Repeat every record below, word for word.

─── Material provided

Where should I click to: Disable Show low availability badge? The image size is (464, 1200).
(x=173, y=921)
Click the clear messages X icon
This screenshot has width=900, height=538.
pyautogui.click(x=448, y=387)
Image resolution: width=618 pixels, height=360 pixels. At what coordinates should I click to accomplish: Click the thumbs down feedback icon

──────

Expected answer =
Where should I click to: Disable Show low availability badge? The image size is (464, 1200).
(x=173, y=921)
Click the clear messages X icon
This screenshot has width=900, height=538.
pyautogui.click(x=448, y=387)
Image resolution: width=618 pixels, height=360 pixels. At what coordinates should I click to accomplish: Click the thumbs down feedback icon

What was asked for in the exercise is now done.